The New York Times has an important article on the political power of public spaces for organizing dissent movements and protests. But one of the author's points about a tactical tool Occupy Wall Street in New York City relies on leaped out at me:

It so happens that near the start of the protest, when the police banned megaphones at Zuccotti Park, they obliged demonstrators to come up with an alternative. “Mic checks” became the consensus method of circulating announcements, spread through the crowd by people repeating, phrase by phrase, what a speaker had said to others around them, compelling everyone, as it were, to speak in one voice. It’s like the old game of telephone, and it is painstakingly slow.

“But so is democracy,” as Jay Gaussoin, a 46-year-old unemployed actor and carpenter, put it to me. “We’re so distracted these days, people have forgotten how to focus. But the ‘mic check’ demands not just that we listen to other people’s opinions but that we really hear what they’re saying because we have to repeat their words exactly.

“It requires an architecture of consciousness,” was Mr. Gaussoin’s apt phrase.

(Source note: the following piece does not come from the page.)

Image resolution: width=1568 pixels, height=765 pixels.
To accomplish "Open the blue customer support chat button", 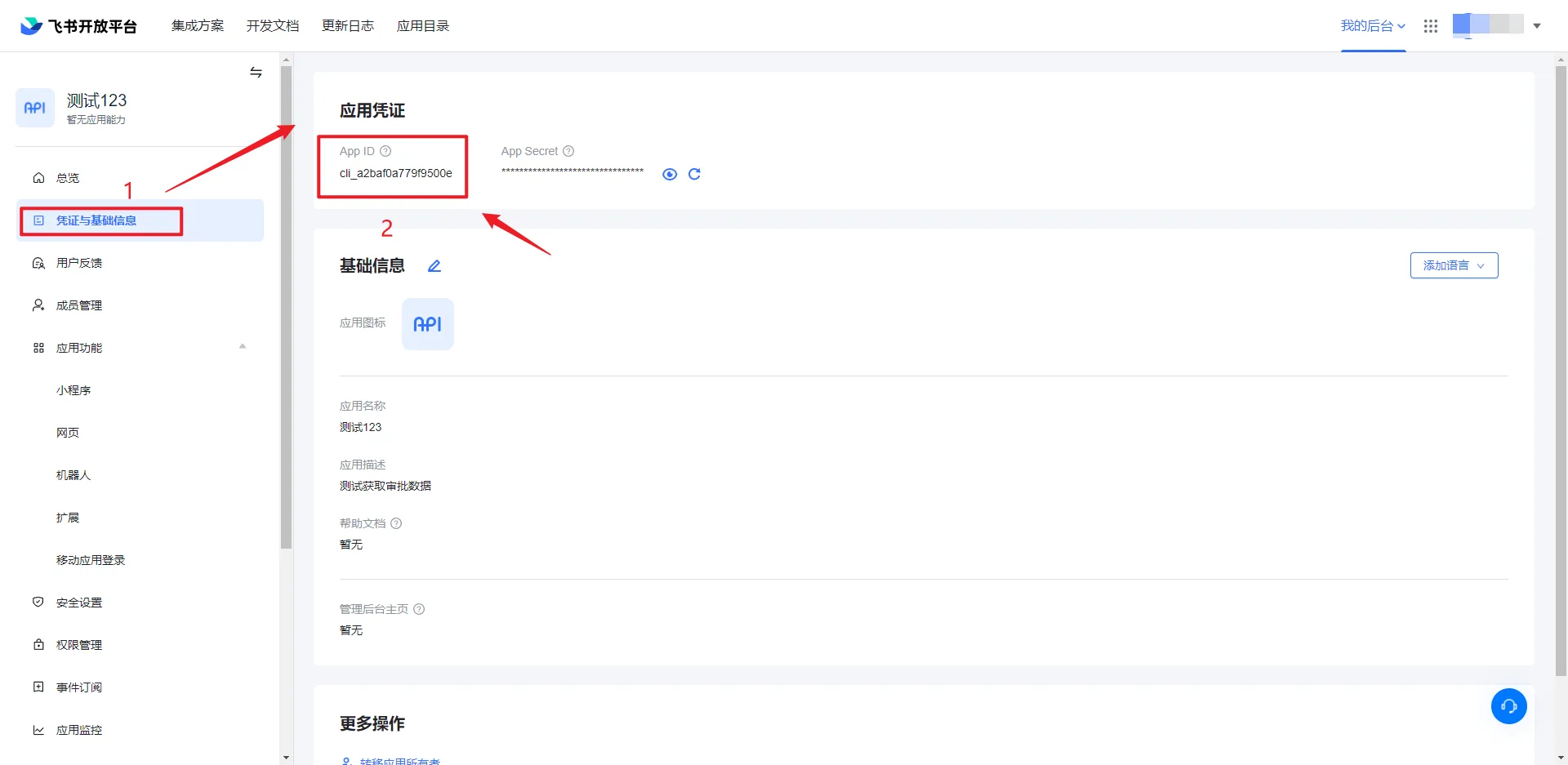I will pyautogui.click(x=1508, y=706).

Critics of popular social protest dismiss these mic checks as "creepy" and conformist rather than considering the alternative and pragmatic role they play. I believe this criticism is generally specious and willfully ignorant. Here is the people's mic in action:




Again, the entire New York Times piece is excellent because it articulates how public spaces provide opportunities for alternative communities to form. We require common spaces set off and protected from private enterprise for various reasons, but this is not the least of them all.

3 comments:

  1. Yes, I find the use of the "people's mic" weird, if not creepy. An "architecture of consciousness"? I think not. The audience seems unconscious when repeating everything said by the speak.

    We require common spaces set off and protected from private enterprise for various reasons, but this is not the least of them all.

    Zucotti Park is owned by a private enterprise.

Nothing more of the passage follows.